- _TEXT EXTRACT_:
This file belongs to the CEP package | Ten plik nale/zy do pakietu CEP
This package is public domain        | Pakiet stanowi dobro powszechne
For more info see `0CEP_LIC.ENG'     | Wi/ecej informacji w ,,0CEP_LIC.POL''
===========================================================================
`CEPCOP_E.INF' -- ENGLISH DOCUMENTATION

The amount of disk space occupied by bitmap graphics is a well-recognized
problem. For example, 300dpi picture A4 contains ca 8 700 000 pixels;
assuming that each CMYK pixel occupies four bytes, one obtains ca 35MB
of disk space needed to store the picture.

Now, imagine a poor TeX-er, who is not allowed to use binary graphic data
(because of the otherwise magnificent DVIPS), thus the poor TeX-er usually
converts the binary data to hexadecimal EPSes, thus doubling the required
space, and next, after compiling a document with TeX+DVIPS, the whole graphic
data is put into the resulting PS file, so the required space is doubled
again -- altogether 140MB per one A4 page. Night-mare begins...

This problem is not a new one, it was was recognised by Adobe relatively long
time ago. In the Level 2 specification they included objects called filters
which enable data compression. In particular, instead of hexadecimal data one
can use ASCII85 encoding (alike unix utility uuencode-uudecode), run length
compression, LZW compression, DCT (used in JPEG compressed files), and many
others. Why not to make use of these tools? The question is not as silly as
it may look at the first glance, as there exist relatively few applications
generating well-compressed PostScript graphics.

We decided to patch somehow this gap. We developed a little package enabling
the compression of ``normal'' (non-compressed) graphic data. The nature of
the problem is more complex, however, than one might expect. In particular,
a universal, always efficient compression technique does not exist. Hence the
package has several ``buttons'' which enable controlling various aspects of
compression.
                                *   *   *

Our package consists of four AWK programs, CEP.AWK-UNCEP.AWK and
COP.AWK-UNCOP.AWK. CEP.AWK and COP.AWK generate (on-the-fly) PostScript
programs which, processed by Ghostscript, yield the appropriate data
compression. UNCEP and UNCOP accomplish (using a similar technique) the
reverse process, i.e., uncompression.

- _SUPPLIED DATA_:
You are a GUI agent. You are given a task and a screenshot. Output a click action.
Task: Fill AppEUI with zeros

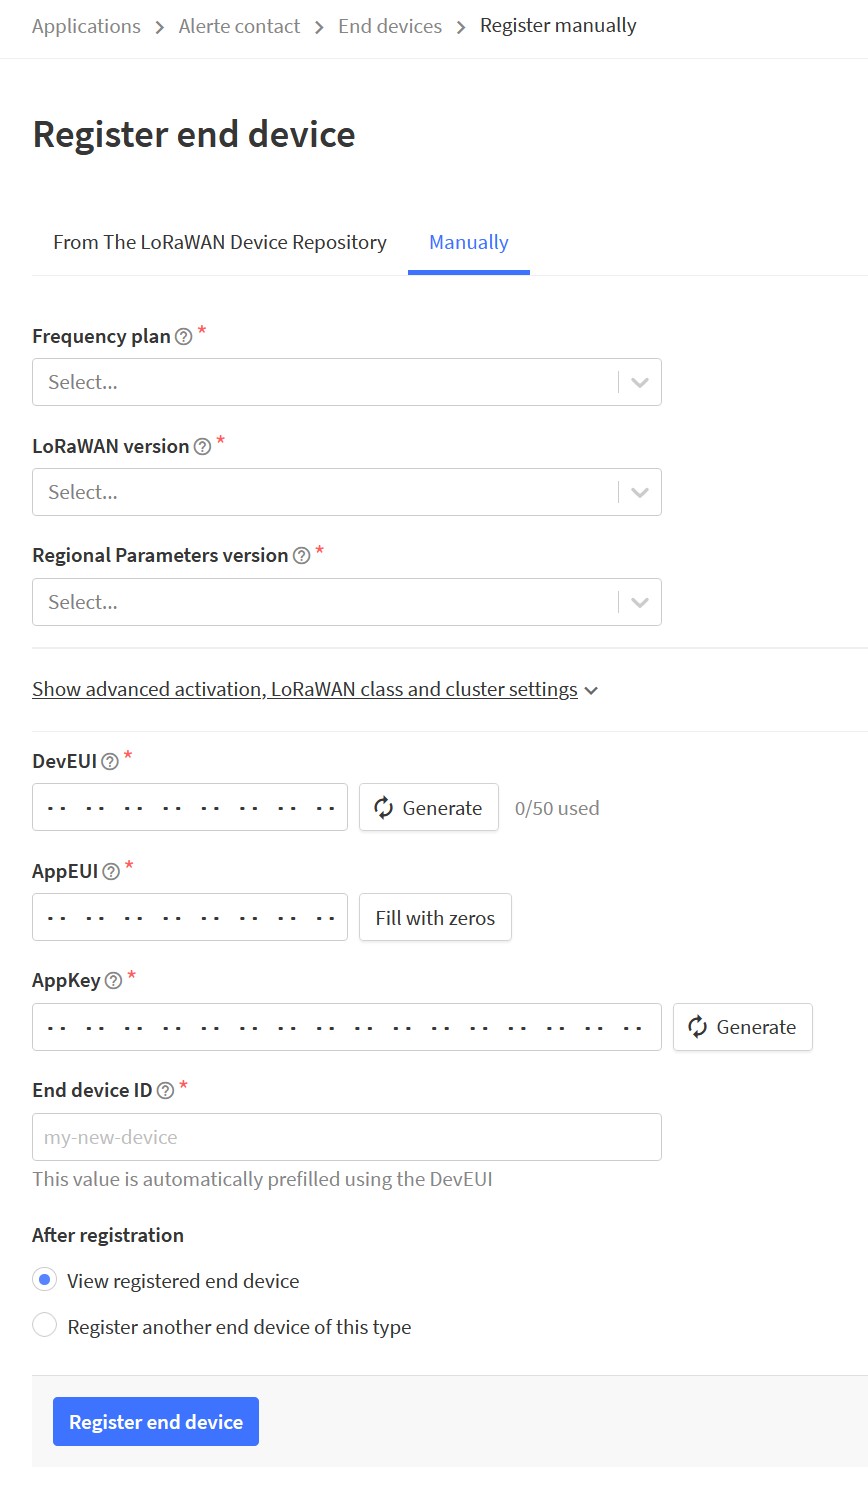(435, 917)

- _DIRECTION 1_:
Answer these questions using the CEP package documentation:
(a) About how many pixels does a 300dpi A4 picture contain?
(b) In which specification did Adobe include the objects called filters?
(c) How many AWK programs make up the package?
- _DIRECTION 2_: Resume the CEP package documentation from the point at which it stops.

- _WRITTEN REPLY 1_:
(a) About 8 700 000 pixels.
(b) The Level 2 specification.
(c) Four.

- _WRITTEN REPLY 2_:
CEP is devised for the compression of usual bitmap EPS files, containing
a single, hexadecimally coded image; COP can be used to compress any
PostScript data.

The question arises: why to use two packing techniques?  The answer is
simple: the efficiency of compression is higher if a compressing program
knows in advance which kind of data are to be expected.  In general, bitmaps
are more regular (redundant) than arbitrary PostScript data, hence even
simple algorithms turn out to be more efficient.

Tests show that in the best case (screen dumps) squeezing up to 10% of the
original size is nothing unusual. Sometimes, however, no compression method
gives a satisfactory result. In such a case, one can always use encoding data
using ASCII85 filter, obtaining a reduction of a hexadecimal bitmap size by
approximately 35%.

Below we give a brief description of CEP and COP. So far, only the MS DOS
version of the PS-compressors is available. In this version the GAWK-EMX.EXE
implementation of AWK and GS386.EXE Ghostscript interpreter are used.

We tested the package using several Ghostscript and GAWK implementations,
now we use Ghostscript 5.10 and GAWK 3.0.3.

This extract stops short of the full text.